* _Records shown_
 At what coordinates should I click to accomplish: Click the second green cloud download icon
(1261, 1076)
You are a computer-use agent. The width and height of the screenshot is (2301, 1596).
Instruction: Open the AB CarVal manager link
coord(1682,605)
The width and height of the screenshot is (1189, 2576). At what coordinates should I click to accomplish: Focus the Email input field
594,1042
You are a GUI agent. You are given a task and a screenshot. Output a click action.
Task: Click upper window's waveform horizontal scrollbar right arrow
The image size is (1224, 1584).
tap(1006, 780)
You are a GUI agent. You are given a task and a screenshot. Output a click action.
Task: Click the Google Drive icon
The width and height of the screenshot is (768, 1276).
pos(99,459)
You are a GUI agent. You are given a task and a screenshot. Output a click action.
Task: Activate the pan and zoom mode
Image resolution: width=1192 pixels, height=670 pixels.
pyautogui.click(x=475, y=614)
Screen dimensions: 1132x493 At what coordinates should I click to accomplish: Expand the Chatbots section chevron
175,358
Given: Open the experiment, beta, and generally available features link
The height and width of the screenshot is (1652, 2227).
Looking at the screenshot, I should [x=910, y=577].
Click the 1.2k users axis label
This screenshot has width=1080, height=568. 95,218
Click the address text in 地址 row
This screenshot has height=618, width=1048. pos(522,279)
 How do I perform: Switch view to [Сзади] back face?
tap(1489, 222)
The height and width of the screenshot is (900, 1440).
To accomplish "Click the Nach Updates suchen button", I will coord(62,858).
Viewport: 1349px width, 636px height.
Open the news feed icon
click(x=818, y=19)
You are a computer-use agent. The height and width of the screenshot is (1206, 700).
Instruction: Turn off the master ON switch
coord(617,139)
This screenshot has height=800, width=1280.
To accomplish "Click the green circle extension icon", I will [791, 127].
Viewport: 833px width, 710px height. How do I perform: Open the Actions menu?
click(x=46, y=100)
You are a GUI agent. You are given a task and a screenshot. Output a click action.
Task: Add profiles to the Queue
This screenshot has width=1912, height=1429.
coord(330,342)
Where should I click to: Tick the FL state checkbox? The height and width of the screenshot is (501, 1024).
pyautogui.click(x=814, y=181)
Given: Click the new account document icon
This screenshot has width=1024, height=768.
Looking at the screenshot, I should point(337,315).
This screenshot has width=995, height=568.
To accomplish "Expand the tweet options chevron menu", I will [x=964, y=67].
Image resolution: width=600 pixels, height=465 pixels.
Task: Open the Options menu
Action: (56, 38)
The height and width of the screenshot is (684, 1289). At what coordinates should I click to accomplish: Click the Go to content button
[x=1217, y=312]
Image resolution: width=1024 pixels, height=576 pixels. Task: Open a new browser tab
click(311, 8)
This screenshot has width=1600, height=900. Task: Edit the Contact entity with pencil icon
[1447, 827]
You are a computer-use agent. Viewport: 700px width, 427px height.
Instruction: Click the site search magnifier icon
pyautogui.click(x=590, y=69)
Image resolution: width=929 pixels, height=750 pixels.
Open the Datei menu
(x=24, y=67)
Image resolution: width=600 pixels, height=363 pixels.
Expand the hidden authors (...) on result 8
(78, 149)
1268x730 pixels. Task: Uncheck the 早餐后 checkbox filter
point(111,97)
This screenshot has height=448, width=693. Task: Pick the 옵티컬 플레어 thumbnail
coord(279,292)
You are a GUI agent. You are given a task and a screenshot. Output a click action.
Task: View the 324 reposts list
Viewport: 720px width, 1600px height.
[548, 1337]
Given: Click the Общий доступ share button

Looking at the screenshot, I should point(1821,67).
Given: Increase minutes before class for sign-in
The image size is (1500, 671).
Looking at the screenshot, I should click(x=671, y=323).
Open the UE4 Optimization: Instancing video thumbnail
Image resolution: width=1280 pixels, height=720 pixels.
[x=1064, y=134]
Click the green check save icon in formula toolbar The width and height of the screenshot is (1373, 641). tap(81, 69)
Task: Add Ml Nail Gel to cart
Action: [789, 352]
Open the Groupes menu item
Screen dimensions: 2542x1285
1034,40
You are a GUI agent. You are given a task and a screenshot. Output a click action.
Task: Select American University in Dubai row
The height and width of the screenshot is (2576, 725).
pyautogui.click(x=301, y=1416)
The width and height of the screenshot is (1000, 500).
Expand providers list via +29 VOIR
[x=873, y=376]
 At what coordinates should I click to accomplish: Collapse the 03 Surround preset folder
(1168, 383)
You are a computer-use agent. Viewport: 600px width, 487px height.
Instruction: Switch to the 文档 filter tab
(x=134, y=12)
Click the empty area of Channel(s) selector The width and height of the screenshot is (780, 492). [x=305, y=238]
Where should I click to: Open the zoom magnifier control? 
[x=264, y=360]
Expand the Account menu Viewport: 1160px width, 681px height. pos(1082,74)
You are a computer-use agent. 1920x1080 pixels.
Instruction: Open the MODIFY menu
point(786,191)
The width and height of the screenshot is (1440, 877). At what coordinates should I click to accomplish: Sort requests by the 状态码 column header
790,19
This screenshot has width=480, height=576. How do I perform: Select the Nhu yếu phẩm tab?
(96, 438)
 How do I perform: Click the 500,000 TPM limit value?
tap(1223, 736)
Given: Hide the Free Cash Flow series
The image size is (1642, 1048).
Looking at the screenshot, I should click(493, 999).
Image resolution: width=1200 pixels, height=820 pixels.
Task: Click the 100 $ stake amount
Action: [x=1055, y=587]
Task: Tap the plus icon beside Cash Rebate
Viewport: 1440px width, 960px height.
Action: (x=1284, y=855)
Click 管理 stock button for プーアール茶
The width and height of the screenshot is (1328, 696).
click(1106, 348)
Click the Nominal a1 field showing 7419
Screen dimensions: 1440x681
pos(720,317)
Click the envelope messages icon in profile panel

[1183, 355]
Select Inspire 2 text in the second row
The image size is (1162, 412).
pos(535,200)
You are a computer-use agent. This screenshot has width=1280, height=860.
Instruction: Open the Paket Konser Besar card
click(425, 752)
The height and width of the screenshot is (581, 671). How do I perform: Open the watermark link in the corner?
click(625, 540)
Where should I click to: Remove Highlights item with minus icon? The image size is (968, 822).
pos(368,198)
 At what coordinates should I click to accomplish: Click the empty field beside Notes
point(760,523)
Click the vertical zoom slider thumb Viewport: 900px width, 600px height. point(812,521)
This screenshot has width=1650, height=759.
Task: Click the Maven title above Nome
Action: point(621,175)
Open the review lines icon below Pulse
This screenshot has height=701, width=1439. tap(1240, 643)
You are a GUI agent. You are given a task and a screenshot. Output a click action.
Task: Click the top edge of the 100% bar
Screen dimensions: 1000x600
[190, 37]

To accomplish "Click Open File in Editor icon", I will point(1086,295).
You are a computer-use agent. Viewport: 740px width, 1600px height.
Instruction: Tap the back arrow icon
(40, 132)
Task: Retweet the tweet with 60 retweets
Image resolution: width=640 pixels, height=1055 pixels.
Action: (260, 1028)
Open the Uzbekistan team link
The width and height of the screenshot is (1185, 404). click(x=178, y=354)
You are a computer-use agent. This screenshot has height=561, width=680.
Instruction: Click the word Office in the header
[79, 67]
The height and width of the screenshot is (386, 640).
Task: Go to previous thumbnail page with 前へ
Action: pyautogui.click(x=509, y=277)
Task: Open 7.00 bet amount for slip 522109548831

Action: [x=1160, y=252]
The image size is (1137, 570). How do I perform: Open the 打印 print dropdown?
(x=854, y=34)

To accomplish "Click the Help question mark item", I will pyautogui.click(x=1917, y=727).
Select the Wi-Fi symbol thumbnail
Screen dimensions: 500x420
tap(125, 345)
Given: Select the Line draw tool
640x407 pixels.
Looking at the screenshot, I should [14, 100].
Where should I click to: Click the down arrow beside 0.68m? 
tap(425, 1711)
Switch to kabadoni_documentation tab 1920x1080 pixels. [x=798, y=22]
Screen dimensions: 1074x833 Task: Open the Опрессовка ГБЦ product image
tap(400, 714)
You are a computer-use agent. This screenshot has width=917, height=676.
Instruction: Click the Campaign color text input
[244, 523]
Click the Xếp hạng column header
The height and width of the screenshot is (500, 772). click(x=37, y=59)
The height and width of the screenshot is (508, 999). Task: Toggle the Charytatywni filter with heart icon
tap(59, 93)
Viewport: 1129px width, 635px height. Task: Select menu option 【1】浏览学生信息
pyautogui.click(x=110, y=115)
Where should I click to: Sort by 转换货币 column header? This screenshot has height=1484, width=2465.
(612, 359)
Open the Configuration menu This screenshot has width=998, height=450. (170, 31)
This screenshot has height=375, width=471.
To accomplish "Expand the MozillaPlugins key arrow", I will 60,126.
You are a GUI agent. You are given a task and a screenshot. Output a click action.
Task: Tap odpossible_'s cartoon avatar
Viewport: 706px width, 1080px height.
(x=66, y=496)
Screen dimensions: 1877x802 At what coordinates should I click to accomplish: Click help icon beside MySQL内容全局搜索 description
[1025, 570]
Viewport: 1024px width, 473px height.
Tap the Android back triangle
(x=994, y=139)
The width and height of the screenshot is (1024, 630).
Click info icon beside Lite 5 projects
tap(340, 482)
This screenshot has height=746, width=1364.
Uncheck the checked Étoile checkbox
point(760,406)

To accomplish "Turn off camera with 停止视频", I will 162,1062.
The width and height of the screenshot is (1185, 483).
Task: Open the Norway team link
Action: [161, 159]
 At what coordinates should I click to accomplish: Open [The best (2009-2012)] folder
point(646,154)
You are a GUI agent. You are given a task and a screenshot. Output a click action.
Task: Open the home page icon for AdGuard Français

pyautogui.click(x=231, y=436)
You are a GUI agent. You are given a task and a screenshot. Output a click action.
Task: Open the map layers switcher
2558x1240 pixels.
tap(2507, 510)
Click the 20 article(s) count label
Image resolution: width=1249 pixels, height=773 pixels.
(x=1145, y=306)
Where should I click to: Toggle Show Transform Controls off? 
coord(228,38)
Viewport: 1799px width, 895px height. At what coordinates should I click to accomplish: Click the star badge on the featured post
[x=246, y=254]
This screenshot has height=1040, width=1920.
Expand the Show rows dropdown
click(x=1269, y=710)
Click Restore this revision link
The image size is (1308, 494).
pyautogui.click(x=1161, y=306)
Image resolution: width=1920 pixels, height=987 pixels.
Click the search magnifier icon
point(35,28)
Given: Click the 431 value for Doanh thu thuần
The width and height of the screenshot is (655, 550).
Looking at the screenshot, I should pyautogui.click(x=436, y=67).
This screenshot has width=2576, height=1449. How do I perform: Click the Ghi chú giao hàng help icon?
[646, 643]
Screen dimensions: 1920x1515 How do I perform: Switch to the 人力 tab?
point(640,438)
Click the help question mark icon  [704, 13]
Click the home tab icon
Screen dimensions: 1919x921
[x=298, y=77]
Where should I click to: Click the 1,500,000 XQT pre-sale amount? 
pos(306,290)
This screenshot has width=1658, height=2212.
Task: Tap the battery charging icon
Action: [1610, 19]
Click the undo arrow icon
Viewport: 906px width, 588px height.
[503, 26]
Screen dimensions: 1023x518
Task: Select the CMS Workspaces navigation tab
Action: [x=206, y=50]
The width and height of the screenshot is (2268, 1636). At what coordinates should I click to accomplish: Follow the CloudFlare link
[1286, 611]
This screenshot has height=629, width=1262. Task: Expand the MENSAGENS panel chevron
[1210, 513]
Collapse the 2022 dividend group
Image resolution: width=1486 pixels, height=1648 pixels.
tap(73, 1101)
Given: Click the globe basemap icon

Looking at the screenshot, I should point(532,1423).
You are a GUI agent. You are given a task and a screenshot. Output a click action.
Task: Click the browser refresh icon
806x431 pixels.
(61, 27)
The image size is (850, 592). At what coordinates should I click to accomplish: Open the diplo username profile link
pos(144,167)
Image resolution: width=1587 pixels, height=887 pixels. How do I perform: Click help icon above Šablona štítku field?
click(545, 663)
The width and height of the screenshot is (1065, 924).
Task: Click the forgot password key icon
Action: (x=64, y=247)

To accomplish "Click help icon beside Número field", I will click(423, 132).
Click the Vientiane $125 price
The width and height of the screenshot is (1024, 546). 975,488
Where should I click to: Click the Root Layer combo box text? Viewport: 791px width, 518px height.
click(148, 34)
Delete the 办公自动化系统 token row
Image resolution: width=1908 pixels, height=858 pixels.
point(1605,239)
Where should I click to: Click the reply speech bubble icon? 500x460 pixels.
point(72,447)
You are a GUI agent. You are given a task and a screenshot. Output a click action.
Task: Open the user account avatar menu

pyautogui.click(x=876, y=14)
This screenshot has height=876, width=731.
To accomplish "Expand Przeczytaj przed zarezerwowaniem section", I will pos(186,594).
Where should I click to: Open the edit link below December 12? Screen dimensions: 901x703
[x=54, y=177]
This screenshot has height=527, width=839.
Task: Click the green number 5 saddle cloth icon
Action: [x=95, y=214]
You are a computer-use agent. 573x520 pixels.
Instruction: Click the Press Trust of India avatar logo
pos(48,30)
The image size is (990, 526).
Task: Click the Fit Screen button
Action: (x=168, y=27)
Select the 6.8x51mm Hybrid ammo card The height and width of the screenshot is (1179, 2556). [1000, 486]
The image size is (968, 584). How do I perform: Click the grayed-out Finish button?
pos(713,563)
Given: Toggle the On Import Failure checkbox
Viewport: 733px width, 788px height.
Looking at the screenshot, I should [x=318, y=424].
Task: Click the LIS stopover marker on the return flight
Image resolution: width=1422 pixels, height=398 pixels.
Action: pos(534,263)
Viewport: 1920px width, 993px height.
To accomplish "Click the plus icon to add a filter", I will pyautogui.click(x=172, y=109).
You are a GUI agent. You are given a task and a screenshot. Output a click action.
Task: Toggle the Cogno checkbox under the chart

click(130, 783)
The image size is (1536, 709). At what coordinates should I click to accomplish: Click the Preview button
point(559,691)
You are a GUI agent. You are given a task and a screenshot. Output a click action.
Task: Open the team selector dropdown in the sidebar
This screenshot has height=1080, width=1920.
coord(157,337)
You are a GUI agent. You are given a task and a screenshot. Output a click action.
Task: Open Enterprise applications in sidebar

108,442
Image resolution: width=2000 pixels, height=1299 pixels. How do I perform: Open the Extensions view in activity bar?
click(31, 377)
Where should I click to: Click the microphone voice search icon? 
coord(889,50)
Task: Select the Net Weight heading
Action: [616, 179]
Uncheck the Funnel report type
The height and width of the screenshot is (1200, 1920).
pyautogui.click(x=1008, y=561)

* _Work to do_
Copy the data above word for word, starting at the line that contains "has width=917, height=676." and ending after the line that contains "pyautogui.click(x=110, y=115)".

* _Written response_
You are a computer-use agent. This screenshot has width=917, height=676.
Instruction: Click the Campaign color text input
[244, 523]
Click the Xếp hạng column header
The height and width of the screenshot is (500, 772). click(x=37, y=59)
The height and width of the screenshot is (508, 999). Task: Toggle the Charytatywni filter with heart icon
tap(59, 93)
Viewport: 1129px width, 635px height. Task: Select menu option 【1】浏览学生信息
pyautogui.click(x=110, y=115)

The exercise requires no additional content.